## Challenges
A. In the text on MED's OLED microdisplays, how many P-OLED displays did MED deliver to Estar Displaytech Co. Ltd?
B. Pick up the text on MED's OLED microdisplays after its last sentence and write a few more paragraphs in the same style.

## Text section

The market for personal viewers themselves is forecast to grow to nearly $1B in 2010, according to Marsland. but all bets are off if Apple comes out with the iGlasses product in the next two years. “They are the one company positioned with all the elements to create wide public acceptance for this product category.”

MED recently delivered 60,000 of it’s P-OLED displays Estar Displaytech Co. Ltd, for the production of personal display headsets. “We chose eyescreen™ ME3204 because its performance meets the current market requirement as well as provides low power consumption and small dimension, which are important to portable electronic devices,” said Makoo Liu, general manager for Estar. “Those attributes and the technical support from MED and it’s partner, Cytech Technology Ltd., were the deciding factors.”

According to Jennifer Colgrove of iSuppli, that delivery represents more than 10 percent of the shipment projection for 2008.  “Most of the shipments of microdisplays are LCDs, but OLED technology from companies like MED are making significant inroads on the market.” Colgrove stated.  “OLEDs are simple, lightweight and potentially less expensive in the types of applications MED targets.”  Colgrove predicts unit shipments to rise from 325,000 in 2007 to 1.3 million by 2012.

“OLED displays could replace LCDs in many applications,” agreed Ian Underwood, MED co-founder, and co-inventor of its P-OLED microdisplay technology. 

The MED microdisplay, on exhibit at the SID Conference in Los Angeles May 18-23, comes at a time when enormous LCD displays are flooding homes as consumers rush to replace their bulky CRT-based televisions with sleek flat-panel displays. But at the same time, consumers are becoming savvier about their use of mobile electronics. Displays are built into virtually every mobile device today, but the viewing attributes and high power consumption are ongoing issues for designers and consumers alike.

## Given entries
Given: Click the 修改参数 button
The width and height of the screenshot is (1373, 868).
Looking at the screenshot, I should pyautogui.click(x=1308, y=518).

--

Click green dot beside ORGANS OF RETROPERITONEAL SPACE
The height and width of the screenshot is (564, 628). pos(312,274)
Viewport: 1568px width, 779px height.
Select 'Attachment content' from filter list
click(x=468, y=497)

## Outputs for the tasks
A. 60,000

B.
MED’s P-OLED microdisplay, based on technology that emerged in the early 1990s from work done at the Cavendish Laboratory of Cambridge University, claims three major attributes: Vivid pictures, vastly lower power consumption than LCDs and a familiar simpler manufacturing process. Leveraging the economies of scale of semiconductor manufacturing, MED is building cost-efficient small devices for use in numerous portable applications, from head-mounted displays and video glasses to electronic viewfinders and other vision systems. Devices such as MP4 and personal video players will benefit as well. 

“Electronically it’s a single-component solution,” Underwood said. “The customer is buying a single-chip solution and a single-piece optomechanical solution. So in terms of design-in it’s a whole lot simpler” than competing microdisplay technologies.

 Crystal Clear

Other technologies have tried to go micro before, but often struggled with perceived picture quality. A key advantage of P-OLED technology is its high contrast ratio–that’s defined by how black is black. With back-light-driven LCDs, the black is never really black; instead it’s more like shades of grey because of the constant presence of the backlight.  P-OLED technology however, doesn’t require a backlight, so the blacks are truer. “You have an inherently high-contrast display. Black in P-OLED is vividly black,” Underwood noted.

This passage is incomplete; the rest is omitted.